People in Lawrence have gotten a fuller picture of Lantigua's maverick side since he ran for mayor.
During the election, Lantigua skipped all public candidate events. He ticked off the local newspaper by refusing to give interviews. And now that he has the job, Lantigua has really shocked some constituents: He wants to be both mayor and state representative.
"It's easier for me to get an appointment with the governor, the speaker [of the House] or any of them, than it will be for a new member coming in that nobody knows," explains Lantigua.
And Lantigua will need those appointments. Lawrence is counting on getting a loan of $30 to $35 million from the state government so it doesn't go bankrupt. One Lawrence city councilor says Lantigua is actually saving the city money by keeping his job at the Statehouse. This way the city doesn't have to pay for a special election to replace Lantigua.
While some politicians and Lantigua supporters can justify the new mayor's unorthodox decision, residents are less understanding.
Inside Camilo's Barbershop, more than a dozen men waited for a hair cut. Many of the men there say they supported other candidates in the primary, but voted for Lantigua in the end because they wanted to finally see a Latino represent Lawrence, where more than 70 percent of residents are Hispanic.
Speaking in Spanish, Jorge Orellano says he's counting on Lantigua to make the city more inclusive.
"I think he should focus on one thing, and that's the city of Lawrence," says Orellano.
Outside a nearby sports bar, owner Jimmy Sarcione shovels snow. Sarcione is counting on Lantigua to improve the image of Lawrence so more businesses and residents will locate here. But he's not bothered by Lantigua doing both jobs.

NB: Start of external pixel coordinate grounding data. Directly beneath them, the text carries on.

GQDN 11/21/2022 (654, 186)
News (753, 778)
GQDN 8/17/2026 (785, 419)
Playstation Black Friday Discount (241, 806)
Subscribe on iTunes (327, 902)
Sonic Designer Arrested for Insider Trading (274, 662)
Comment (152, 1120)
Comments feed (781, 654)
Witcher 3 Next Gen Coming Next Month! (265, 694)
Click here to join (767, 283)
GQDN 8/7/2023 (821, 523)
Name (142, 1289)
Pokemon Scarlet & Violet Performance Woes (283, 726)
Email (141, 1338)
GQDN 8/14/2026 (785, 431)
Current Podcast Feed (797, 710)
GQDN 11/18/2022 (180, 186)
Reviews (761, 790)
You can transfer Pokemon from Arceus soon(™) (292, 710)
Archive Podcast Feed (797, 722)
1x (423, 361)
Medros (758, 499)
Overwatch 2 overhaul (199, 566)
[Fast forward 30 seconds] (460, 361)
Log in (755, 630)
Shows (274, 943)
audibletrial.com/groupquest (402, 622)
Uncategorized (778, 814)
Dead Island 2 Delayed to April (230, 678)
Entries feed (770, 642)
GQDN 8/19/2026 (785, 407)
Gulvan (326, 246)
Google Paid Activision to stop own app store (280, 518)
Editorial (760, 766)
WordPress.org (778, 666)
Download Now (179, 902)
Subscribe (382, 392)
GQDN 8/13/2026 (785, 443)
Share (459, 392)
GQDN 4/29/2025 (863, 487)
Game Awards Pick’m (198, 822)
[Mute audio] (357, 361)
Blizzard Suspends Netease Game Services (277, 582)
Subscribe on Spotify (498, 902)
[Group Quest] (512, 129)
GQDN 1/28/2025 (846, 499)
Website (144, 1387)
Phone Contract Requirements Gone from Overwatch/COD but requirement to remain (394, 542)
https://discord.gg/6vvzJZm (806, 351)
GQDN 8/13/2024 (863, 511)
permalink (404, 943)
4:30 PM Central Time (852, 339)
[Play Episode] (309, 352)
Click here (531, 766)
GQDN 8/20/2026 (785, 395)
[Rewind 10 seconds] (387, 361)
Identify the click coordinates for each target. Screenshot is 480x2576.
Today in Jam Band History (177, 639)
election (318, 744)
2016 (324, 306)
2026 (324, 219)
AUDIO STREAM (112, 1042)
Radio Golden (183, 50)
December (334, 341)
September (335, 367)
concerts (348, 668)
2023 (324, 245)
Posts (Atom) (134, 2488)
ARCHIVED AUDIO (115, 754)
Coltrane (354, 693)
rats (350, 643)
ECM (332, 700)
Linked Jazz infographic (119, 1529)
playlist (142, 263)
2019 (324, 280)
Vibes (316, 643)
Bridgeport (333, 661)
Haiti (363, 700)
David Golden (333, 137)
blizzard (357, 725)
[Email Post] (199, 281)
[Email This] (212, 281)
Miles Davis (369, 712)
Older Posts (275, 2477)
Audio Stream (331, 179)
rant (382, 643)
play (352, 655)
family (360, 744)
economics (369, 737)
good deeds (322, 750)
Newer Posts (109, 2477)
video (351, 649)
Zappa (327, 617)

"If that was me, I would try to make as much money as I could," says Sarcione. "People that have a problem with that are probably just jealous."
Inside the bar, Lou Desalle said Lantigua is greedy by taking the two jobs, especially in a city with one of the highest unemployment rates in the state. At the same time, he's willing to give the new mayor a chance.
"You can't do any worse than any other mayors in this city have."
That's the sentiment of many Lawrencians who seem to have a low bar for leaders. The new mayor, Willy Lantigua, is inheriting a fiscal mess that apparently could have been avoided. The Massachusetts Department of Revenue issued warnings as far back as 2008 that if the city didn't cut costs it would go bankrupt.
Whether he holds one office or two, Lantigua's confident that he's ready to take on the difficult task of getting this city back in the black.
This program aired on January 4, 2010.